Falstaff, Philharmonie de Paris, 29 septembre 2017
Un opéra en version de concert : rassurant car pas de mise en scène ridicule à subir ? Falstaff version Philharmonie de Paris 2017 met la question à l’épreuve.
L’histoire : voir ici.
La représentation : le problème d’un concert, qui plus est lyrique, à la Philharmonie, est que l’on n’entend pas la même chose selon l’endroit où l’on est placé. Au second balcon, face à cour, la différence est sensible entre le rang E, où l’acoustique sèche étouffe et les voix et l’orchestre, et le rang G, où l’on entend mieux l’effort que font les voix pour percer. Dans ces deux cas, même s’il vaut clairement mieux être assis au rang G, il est quasi impossible de percevoir des nuances médianes, tout effort musical semblant se dissoudre dans l’air. Seuls les piani finaux de Lisette Oropesa (Nanetta), rêvant d’Andrew Staples (Fenton), permis par une orchestration adaptée, contrastent avec l’obligation faite aux chanteurs de projeter fort et loin.
Le plateau : dans ces conditions difficiles, tous les solistes (dix, dont, bien sûr, pas un Français, ce serait d’un vulgaire !) brillent par leur métier et, pour les plus sollicités, par leur endurance. Ambrogio Maestri, Falstaff jusqu’au bout du bidon, surjoue avec gourmandise son rôle de bouffe, renonçant tout à fait à rendre touchant ce personnage grotesque. Teresa Iervolino (Dame Quickly) n’est pas en reste dans son rôle d’entremetteuse multipliant les « Reverenza » sans faiblir. Barbara Frittoli (Dame Alice Ford) joue soigneusement les allumeuses intouchables, et Christopher Maltman (Ford) incarne les outragés repentis d’une voix idoine. L’orchestre fait le travail avec une précision qui compense une acoustique peu flatteuse ; le chœur, amateurs éhontément exploités, donne vaillamment de la voix dans un petit rôle interprété pour partie par cœur (on regrette pour le principe que certaines choristes soient insuffisamment présentes à leur travail bénévole comme en témoignent des gestes parasites, mais la puissance et la justesse de la phalange séduisent).

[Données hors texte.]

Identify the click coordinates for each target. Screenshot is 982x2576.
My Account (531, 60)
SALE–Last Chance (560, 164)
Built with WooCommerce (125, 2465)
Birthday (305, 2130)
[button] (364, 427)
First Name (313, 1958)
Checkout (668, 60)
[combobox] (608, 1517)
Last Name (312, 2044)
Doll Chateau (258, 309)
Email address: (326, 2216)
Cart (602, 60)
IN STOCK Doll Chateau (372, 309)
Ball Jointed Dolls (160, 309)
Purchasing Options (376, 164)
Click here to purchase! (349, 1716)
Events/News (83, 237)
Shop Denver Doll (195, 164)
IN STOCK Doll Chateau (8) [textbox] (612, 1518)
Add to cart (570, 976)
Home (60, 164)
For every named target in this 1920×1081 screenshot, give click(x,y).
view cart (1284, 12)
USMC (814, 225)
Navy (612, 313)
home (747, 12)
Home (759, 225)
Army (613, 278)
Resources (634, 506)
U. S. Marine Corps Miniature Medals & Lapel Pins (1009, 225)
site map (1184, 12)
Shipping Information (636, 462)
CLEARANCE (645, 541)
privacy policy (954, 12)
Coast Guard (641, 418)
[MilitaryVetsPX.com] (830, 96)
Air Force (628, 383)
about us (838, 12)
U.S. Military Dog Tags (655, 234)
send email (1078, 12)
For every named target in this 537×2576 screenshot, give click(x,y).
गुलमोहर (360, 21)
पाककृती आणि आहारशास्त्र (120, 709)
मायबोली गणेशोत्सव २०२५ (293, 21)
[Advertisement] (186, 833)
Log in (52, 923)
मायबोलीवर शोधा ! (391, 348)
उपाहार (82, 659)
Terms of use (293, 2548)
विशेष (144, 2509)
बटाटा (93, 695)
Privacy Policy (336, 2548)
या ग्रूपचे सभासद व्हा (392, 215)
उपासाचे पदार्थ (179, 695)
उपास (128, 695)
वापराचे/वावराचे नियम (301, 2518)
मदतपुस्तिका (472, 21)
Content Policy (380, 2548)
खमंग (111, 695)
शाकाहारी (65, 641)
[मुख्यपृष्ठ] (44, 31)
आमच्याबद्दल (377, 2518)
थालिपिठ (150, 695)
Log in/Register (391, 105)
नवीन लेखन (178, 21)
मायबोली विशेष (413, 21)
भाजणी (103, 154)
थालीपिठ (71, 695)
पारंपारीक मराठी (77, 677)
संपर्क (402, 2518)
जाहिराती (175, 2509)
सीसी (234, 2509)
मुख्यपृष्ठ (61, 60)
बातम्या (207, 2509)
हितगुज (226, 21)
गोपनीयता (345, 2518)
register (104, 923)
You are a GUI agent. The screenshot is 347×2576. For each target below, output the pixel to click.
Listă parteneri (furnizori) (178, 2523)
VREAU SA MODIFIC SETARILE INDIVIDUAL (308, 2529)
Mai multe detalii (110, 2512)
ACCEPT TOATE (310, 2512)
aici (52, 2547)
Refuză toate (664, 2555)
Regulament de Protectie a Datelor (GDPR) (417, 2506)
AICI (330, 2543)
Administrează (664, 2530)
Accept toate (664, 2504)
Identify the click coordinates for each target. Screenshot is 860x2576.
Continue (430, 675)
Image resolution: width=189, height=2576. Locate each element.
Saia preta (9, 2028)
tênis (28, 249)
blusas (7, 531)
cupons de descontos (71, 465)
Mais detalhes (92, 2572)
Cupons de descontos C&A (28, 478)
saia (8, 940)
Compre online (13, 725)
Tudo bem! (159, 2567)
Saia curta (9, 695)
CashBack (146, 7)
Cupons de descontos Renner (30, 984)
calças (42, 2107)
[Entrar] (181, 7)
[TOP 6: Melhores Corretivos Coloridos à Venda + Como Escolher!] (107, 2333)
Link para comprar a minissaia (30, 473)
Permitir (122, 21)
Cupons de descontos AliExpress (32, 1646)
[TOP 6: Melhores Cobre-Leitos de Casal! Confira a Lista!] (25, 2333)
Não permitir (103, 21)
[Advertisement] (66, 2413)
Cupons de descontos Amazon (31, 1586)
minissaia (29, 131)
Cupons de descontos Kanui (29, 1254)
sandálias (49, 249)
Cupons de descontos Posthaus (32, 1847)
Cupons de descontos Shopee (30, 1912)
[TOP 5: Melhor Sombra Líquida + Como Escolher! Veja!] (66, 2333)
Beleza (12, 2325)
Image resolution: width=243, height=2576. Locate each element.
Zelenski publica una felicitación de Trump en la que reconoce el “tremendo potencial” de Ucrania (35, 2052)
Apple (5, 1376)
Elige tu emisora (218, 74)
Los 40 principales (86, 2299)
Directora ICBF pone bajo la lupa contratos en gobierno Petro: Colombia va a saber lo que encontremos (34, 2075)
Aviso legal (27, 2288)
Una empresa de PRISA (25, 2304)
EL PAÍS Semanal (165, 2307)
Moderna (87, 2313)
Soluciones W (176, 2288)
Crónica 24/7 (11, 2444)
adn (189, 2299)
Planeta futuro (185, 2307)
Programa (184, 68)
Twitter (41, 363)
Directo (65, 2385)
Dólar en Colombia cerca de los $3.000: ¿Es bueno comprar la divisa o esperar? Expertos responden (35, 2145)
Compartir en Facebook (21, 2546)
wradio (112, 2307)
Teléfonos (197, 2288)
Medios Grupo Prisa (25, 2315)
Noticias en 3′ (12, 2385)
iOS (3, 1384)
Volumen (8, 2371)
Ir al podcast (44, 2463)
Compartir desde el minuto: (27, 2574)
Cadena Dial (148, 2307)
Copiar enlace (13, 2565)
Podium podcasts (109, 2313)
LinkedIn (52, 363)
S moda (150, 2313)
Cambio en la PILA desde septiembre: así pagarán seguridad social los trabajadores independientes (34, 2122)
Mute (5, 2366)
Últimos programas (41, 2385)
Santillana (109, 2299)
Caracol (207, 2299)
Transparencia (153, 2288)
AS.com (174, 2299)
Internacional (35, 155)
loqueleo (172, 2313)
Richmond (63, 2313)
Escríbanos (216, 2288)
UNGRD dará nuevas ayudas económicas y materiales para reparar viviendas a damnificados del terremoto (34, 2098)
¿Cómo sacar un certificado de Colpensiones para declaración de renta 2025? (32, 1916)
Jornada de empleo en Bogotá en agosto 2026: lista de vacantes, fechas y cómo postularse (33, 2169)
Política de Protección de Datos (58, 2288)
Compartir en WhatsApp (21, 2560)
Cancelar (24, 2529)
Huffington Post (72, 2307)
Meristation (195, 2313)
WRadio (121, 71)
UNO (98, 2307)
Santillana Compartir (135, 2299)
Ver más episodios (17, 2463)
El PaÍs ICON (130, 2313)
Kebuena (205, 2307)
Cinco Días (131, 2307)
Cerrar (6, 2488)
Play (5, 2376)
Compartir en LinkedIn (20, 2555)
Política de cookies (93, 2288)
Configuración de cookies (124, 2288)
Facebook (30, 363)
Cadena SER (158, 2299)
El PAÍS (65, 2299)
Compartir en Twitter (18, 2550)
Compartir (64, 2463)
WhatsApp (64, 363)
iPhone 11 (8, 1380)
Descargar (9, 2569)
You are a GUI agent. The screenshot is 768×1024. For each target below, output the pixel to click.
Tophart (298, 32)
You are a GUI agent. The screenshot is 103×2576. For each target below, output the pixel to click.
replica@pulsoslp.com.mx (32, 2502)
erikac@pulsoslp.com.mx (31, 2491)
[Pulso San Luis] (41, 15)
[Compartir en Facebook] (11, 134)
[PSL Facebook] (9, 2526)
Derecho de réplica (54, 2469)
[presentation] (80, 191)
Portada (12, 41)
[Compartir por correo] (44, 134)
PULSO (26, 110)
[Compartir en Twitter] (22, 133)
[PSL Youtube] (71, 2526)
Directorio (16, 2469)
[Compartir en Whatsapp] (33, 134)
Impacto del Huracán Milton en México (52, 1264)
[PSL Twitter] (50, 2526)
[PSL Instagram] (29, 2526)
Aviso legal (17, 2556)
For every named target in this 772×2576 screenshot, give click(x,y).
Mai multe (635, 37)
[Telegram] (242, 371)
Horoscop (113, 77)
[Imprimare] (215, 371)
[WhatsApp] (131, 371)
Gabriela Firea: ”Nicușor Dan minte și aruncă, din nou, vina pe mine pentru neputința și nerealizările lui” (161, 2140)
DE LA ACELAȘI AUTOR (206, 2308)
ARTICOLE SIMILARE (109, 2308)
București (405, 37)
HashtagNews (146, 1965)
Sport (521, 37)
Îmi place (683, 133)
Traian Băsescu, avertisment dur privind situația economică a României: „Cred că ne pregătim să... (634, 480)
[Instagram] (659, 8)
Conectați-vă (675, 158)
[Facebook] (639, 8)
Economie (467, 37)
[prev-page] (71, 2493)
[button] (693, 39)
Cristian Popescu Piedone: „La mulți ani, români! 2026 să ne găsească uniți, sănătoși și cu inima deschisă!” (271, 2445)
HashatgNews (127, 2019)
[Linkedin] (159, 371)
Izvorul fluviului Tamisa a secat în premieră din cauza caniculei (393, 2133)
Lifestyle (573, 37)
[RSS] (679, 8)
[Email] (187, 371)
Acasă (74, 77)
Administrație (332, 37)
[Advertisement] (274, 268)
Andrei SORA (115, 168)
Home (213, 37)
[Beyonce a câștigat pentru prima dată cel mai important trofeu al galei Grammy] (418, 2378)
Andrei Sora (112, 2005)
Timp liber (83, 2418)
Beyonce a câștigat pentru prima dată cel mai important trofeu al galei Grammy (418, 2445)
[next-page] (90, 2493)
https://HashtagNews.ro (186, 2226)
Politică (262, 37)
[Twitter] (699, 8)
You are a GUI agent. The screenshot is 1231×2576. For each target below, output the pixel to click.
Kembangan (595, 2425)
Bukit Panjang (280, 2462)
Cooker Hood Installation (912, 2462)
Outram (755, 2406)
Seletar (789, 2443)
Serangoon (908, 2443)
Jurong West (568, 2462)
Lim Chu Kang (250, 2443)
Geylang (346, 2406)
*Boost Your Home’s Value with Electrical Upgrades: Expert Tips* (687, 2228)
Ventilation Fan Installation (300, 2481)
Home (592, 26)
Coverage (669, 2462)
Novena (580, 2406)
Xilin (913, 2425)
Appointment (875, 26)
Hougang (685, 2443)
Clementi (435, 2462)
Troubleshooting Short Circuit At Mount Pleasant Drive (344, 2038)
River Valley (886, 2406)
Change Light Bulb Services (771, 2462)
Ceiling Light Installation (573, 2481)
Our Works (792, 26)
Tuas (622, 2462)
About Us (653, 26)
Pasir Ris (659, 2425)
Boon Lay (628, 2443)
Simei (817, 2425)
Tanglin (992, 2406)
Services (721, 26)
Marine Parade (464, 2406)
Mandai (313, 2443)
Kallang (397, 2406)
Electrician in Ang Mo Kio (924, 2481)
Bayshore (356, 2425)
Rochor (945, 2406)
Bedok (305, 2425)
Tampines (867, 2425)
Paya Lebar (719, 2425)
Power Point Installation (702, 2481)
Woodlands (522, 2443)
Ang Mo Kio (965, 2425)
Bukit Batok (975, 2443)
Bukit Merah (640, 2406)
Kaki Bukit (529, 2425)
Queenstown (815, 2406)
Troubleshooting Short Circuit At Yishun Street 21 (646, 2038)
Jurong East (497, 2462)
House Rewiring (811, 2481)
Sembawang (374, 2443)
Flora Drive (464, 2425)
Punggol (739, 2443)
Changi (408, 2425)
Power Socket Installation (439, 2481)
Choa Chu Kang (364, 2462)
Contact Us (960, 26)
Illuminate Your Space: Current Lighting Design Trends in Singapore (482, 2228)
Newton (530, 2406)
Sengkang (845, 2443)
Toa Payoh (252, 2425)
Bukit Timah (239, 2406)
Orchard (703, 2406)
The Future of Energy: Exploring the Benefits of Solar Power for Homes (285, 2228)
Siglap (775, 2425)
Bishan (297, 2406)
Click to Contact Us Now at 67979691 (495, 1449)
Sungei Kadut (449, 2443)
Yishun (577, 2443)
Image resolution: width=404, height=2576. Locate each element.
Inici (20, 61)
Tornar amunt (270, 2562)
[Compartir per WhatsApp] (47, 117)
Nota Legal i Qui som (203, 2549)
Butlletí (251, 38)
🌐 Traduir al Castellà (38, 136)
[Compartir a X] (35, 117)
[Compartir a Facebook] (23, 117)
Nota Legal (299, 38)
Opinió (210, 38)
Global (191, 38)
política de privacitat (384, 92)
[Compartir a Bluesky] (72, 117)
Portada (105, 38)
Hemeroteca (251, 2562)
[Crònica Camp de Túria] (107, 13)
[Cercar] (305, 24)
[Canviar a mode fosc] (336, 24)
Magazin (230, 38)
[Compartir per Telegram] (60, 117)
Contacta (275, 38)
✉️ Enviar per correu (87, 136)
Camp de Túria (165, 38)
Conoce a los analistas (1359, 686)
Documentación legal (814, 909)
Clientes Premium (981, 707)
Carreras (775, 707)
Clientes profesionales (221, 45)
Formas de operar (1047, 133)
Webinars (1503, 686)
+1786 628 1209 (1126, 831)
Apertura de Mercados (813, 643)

La question : interroge la semi-mise en scène qu’incarnent les solistes. Tous chantent de mémoire, mais les voir s’activer dans un espace abstrait (un siège de pianiste figure le paravent, une marche symbolise une cachette…) et des costumes neutres sauf exception (Falstaff osant un T-shirt humoristique à la fin du III) perturbe l’auditeur. Pour un opéra en concert, c’est trop ; pour un concert mis en espace, c’est insatisfaisant. On sent bien que ces acteurs-chanteurs roués auraient préféré un véritable travail scénique avec quelques accessoires bien sentis ; devant l’importance de la spatialisation du jeu, on est d’autant moins convaincu que cette option mitoyenne entre opéra de concert et œuvre mise en jeu soit optimale.
Le bilan : une musique gouleyante, des artistes expérimentés, une bonne maîtrise globale signée Daniel Harding assurent au spectateur une soirée peut-être un brin frustrante, mais assurément agréable.